:: Task goal ::
If a line in the data contains "computer", copy it out.

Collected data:
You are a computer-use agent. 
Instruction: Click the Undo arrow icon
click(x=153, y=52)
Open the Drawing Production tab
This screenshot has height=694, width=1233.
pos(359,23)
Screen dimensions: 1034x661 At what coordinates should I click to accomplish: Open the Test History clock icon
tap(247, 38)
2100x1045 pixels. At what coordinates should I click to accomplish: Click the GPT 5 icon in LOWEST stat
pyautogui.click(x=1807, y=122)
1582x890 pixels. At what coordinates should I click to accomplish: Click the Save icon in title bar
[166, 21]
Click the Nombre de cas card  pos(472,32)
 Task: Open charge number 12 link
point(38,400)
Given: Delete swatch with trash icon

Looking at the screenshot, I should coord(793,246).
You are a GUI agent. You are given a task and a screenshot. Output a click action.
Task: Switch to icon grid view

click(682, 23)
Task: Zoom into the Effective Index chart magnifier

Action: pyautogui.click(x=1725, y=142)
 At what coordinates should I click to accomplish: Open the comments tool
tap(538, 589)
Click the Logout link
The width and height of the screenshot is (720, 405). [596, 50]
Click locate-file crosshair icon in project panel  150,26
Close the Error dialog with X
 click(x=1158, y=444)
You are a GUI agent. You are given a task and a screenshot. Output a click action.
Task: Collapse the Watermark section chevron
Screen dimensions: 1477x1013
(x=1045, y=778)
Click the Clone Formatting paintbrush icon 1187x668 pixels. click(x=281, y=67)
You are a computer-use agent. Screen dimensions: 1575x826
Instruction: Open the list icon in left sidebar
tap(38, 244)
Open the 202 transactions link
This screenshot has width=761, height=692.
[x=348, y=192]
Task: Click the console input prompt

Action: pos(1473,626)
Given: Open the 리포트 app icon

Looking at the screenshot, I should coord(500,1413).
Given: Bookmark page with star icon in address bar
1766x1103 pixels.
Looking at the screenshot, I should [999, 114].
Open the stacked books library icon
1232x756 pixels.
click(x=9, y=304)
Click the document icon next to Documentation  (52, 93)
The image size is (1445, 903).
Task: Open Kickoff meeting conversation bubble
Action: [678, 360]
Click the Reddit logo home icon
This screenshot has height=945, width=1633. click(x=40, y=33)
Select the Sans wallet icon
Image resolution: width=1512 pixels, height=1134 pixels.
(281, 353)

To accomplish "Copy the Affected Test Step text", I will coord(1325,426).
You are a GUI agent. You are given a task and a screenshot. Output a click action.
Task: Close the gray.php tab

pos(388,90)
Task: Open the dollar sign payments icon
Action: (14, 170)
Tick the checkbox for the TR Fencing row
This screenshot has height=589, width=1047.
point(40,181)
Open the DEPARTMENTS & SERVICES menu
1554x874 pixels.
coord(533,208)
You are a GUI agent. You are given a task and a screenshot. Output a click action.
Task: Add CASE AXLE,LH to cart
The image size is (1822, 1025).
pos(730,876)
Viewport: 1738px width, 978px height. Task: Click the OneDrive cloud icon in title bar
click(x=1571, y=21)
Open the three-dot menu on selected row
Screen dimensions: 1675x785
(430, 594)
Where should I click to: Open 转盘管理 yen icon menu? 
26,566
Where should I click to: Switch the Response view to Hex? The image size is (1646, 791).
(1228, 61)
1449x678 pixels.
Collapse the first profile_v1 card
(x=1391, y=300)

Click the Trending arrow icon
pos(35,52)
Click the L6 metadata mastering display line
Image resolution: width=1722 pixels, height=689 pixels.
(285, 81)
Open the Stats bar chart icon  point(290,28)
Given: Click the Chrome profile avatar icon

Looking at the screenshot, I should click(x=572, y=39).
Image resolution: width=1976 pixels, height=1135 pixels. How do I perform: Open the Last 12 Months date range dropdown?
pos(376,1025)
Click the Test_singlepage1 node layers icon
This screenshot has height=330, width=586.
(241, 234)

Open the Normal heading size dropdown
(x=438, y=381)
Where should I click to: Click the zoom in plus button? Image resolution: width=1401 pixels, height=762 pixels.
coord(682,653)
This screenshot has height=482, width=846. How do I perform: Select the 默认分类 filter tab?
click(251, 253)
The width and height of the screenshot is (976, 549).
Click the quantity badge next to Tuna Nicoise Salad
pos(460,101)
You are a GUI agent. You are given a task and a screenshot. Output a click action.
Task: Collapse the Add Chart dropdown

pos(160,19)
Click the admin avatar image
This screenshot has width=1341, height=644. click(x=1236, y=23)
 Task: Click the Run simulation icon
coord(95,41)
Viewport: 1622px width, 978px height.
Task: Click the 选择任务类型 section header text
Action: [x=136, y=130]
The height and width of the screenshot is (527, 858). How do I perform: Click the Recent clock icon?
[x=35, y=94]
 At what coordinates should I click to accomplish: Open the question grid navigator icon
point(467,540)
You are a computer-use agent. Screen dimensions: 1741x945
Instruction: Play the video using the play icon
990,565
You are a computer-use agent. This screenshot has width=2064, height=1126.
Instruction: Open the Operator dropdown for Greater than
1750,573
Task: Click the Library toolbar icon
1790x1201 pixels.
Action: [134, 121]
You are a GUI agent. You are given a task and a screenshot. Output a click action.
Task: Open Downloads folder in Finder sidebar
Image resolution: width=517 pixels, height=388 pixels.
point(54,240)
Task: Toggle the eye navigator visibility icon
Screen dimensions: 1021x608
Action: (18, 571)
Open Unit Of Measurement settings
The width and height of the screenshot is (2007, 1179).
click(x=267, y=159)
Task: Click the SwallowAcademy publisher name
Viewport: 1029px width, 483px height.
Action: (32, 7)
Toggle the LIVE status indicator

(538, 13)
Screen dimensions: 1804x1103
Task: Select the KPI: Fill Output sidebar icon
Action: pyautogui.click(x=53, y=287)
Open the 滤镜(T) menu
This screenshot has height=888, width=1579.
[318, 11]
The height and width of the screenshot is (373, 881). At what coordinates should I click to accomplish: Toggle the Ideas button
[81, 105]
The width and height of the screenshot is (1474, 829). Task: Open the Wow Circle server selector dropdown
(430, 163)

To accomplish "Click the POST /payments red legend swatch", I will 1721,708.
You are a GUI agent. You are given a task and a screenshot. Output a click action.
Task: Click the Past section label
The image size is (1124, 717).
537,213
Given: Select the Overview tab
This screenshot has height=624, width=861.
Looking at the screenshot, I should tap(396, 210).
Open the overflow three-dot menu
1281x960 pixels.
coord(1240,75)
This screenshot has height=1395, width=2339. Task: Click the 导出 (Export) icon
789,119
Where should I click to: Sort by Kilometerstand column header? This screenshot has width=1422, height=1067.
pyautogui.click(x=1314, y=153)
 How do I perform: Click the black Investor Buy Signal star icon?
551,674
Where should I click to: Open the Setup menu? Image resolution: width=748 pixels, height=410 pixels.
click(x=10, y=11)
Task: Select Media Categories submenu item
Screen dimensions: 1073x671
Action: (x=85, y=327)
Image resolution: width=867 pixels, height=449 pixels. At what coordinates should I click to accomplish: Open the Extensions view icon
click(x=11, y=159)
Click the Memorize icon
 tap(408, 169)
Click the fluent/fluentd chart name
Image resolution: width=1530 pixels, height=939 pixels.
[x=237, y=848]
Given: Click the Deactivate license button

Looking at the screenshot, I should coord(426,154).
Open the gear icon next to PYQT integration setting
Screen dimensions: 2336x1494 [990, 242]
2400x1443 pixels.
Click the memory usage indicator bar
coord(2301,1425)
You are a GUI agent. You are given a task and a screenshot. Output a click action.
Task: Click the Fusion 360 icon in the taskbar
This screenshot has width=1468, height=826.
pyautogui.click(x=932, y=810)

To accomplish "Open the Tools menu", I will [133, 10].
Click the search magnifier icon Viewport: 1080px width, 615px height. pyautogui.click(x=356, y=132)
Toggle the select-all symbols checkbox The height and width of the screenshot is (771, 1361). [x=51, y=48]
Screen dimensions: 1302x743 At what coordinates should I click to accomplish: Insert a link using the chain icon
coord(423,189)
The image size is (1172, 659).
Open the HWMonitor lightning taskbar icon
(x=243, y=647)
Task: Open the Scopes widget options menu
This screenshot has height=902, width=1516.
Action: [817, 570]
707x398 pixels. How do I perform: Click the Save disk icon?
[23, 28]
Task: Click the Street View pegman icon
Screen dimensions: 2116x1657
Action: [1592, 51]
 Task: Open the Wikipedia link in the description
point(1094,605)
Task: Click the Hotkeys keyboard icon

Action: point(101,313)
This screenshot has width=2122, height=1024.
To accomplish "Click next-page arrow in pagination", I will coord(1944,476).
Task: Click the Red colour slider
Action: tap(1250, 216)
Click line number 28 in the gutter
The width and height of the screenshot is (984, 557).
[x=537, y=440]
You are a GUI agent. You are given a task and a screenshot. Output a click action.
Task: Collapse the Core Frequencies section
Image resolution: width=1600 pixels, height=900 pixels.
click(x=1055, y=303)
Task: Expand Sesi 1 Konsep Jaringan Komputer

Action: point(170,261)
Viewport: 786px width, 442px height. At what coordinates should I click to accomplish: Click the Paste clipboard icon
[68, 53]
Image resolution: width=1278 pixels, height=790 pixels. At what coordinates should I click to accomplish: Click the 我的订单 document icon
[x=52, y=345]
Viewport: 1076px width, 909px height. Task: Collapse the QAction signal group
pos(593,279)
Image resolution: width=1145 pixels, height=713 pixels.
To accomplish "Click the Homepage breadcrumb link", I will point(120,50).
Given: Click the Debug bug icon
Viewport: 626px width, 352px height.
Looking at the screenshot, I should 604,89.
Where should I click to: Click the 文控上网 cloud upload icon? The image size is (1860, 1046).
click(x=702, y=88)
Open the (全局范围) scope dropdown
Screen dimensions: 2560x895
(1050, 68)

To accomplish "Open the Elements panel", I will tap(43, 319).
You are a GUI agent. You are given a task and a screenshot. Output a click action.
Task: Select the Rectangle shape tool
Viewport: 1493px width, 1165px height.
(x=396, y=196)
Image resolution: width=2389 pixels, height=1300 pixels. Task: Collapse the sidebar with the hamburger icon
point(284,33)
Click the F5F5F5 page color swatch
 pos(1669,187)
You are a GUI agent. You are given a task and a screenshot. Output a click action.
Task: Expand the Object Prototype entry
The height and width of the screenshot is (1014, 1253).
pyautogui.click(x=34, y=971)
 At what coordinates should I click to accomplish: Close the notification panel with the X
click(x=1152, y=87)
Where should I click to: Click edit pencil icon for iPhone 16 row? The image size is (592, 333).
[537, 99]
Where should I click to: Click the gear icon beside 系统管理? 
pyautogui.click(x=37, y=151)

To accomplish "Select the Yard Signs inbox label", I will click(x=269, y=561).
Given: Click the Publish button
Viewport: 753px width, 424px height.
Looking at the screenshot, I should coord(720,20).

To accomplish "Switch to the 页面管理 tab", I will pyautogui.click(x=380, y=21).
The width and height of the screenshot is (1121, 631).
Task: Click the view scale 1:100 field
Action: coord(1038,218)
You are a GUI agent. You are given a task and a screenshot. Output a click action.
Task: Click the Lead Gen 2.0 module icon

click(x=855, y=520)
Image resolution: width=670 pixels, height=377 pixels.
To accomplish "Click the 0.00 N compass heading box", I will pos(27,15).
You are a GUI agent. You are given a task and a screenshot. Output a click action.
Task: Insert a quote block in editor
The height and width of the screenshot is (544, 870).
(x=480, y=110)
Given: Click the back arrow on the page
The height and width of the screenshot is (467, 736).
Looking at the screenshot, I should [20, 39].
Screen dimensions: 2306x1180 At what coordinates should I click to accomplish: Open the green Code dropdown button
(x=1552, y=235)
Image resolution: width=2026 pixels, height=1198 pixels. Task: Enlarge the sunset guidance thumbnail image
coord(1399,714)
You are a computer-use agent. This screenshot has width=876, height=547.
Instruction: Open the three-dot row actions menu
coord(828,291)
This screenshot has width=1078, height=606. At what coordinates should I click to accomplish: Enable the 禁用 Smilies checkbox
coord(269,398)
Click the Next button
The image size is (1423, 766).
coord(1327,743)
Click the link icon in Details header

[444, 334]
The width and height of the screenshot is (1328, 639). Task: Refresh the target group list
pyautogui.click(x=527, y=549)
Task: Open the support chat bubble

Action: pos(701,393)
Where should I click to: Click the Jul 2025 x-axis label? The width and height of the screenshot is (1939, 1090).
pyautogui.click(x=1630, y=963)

:: Solution to this task ::
You are a computer-use agent. 
You are a computer-use agent. Screen dimensions: 1575x826
You are a computer-use agent. Screen dimensions: 1741x945
You are a computer-use agent. This screenshot has width=2064, height=1126.
You are a computer-use agent. This screenshot has width=876, height=547.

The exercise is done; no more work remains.